You're now using feminism to hide behind when someone points out your ill thought out views?


----------



## moon23 (Feb 16, 2009)

kabbes said:


> Only if I can wear my lucky white Y-fronts.



Yes lucky white Y-fronts and also encouraged


----------



## kabbes (Feb 16, 2009)

QueenOfGoths said:


> I agree absolutely with what you are saying here and what you are trying to do but please, please do not refer to me or other women as 'sisters'.
> 
> I can be a friend, a fellow activist, but first and foremost I am a women, a person but NOT your sister and I do not like being 'labelled' as such. Sorry to be so  about it but I really, really the hate term
> 
> (I also hate the phrase "male comrade" btw. Why don't you just say men, or friends or colleagues )


As far as I can tell, she's a student.  There's a lot of idealism at that stage.  Well done for pointing out that such language is counterproductive, but I say give her a bit of a break on it too.


----------



## Blagsta (Feb 16, 2009)

kropotkin said:


> There is something to it though, Blagsta.
> The same sort of tendency that campaigned against lap-dancing clubs without engaging or even attempting to engage the women that actually worked in them. Or the tendencies within third wave feminism that didn't have anything to do with the British Collective of Prostitutes.

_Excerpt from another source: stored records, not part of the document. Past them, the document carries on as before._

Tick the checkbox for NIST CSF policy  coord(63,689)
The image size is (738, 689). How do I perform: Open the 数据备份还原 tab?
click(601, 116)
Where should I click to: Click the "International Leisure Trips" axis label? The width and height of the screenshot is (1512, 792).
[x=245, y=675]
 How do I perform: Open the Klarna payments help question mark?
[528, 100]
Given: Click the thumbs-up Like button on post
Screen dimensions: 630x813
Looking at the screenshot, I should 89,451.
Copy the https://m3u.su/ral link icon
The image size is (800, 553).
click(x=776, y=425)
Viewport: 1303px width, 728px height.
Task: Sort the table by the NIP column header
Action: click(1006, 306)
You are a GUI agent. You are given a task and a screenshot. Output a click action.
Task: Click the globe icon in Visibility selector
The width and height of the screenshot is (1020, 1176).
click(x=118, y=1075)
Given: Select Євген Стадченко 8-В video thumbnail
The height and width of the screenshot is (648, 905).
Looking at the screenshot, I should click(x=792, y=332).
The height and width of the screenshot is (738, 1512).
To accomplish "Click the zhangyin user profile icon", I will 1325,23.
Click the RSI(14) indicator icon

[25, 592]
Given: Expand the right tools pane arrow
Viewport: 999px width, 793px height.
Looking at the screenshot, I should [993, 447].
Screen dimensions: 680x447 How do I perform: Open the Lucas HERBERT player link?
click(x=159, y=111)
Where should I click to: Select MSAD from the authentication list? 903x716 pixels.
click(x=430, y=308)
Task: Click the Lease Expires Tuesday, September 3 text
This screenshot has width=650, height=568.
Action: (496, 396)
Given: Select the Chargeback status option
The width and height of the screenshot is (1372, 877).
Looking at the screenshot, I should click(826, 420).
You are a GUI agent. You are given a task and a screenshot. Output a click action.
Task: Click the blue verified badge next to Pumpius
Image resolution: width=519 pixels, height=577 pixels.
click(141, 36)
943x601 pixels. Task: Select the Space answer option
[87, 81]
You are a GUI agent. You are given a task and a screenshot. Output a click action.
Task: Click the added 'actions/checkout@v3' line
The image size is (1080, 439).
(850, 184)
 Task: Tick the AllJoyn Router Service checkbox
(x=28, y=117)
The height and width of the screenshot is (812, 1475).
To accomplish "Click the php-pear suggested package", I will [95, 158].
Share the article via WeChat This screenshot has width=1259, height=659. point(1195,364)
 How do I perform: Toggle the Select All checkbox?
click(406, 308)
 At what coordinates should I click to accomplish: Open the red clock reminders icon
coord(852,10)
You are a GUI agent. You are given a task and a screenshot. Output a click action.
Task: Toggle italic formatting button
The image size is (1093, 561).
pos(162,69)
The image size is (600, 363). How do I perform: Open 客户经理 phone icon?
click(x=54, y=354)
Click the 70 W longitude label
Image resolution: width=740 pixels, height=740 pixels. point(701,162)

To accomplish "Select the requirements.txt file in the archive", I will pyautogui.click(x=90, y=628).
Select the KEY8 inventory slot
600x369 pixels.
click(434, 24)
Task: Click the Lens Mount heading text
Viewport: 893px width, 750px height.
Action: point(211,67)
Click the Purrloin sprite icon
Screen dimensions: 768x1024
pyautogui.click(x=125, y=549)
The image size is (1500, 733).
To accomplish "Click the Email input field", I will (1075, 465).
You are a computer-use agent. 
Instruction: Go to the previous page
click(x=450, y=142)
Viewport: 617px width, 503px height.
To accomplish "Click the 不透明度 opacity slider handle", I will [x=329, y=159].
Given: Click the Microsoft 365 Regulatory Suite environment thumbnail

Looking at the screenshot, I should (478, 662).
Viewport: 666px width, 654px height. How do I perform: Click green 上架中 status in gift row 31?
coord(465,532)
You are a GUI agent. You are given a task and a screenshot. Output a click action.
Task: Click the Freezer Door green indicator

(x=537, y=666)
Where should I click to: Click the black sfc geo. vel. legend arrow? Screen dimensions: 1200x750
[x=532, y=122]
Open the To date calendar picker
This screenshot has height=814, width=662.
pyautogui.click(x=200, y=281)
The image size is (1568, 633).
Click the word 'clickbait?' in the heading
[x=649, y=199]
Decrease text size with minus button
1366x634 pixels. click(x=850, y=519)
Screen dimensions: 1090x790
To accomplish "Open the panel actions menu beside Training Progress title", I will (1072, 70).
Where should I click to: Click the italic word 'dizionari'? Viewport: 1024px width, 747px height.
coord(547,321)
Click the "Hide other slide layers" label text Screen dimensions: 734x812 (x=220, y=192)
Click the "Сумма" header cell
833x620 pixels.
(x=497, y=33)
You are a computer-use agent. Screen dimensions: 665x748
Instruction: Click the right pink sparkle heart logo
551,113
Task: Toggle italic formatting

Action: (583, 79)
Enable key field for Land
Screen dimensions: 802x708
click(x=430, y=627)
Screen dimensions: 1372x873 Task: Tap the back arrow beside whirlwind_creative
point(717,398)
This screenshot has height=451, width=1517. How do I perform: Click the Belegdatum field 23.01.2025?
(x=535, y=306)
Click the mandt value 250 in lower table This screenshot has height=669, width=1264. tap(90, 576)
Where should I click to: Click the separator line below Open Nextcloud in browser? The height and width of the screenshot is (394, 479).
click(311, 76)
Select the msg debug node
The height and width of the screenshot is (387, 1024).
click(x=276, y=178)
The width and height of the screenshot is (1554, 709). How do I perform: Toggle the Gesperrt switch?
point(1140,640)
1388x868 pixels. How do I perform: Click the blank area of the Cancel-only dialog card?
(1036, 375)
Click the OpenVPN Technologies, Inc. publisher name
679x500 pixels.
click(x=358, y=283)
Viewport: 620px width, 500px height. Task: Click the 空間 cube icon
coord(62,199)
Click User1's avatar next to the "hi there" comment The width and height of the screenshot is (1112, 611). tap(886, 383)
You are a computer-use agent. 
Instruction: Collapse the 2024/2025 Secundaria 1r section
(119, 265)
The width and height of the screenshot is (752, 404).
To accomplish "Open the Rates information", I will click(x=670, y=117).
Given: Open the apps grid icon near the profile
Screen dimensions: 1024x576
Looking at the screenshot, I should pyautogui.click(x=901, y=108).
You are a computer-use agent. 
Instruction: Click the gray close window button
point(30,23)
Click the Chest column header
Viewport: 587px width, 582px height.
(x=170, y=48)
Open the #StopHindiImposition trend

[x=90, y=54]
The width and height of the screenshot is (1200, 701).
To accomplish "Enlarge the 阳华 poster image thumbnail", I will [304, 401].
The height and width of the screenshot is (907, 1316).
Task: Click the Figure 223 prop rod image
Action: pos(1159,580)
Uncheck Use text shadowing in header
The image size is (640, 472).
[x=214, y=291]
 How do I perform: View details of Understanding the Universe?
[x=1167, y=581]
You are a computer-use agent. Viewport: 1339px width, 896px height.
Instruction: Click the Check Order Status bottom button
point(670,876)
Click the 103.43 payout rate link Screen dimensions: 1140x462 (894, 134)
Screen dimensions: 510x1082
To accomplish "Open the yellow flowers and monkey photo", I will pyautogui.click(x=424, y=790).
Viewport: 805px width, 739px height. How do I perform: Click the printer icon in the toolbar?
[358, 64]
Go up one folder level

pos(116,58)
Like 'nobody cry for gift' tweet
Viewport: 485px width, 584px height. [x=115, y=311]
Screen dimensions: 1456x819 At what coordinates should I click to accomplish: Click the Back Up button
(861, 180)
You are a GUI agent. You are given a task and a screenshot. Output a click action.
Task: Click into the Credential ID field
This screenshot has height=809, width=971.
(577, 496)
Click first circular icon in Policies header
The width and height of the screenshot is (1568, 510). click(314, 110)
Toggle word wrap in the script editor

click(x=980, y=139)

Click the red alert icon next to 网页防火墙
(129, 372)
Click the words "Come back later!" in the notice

Yep, but that's not what's been discussed on here.


----------



## madzone (Feb 16, 2009)

kabbes said:


> OK, fair enough. Actually, evidence is for something like 20-33% hard wired, IIRC. But the important thing is what this hard wired element is all about. The first interesting fact about it is that it apparently includes no detail -- there is no hard wiring of what shape a nose should be or how big ears should be, for example. The second thing is that it tends to be more ratio based than absolute. So there is a hard wiring for a certain hip-to-waist ratio. But even this hard wiring is easily overwritten by both social norms and the personal experience mechanism.


 I agree. However, people can go through their lives without challenging what they find attractive or why*. Hence the burgeoning sale of lads mags. The objectification of women has got much worse, not better. There may be a few enlightened males on urban but the majority seem to be buying into what they're being told is desirable.

* I have experience of men challenging their assumptions of what they find attractive. Two of them changed their view and one can't. It's too deeply ingrained in him and ironically he's the one that calls himself a feminist


----------



## madzone (Feb 16, 2009)

Blagsta said:


> You're now using feminism to hide behind when someone points out your ill thought out views?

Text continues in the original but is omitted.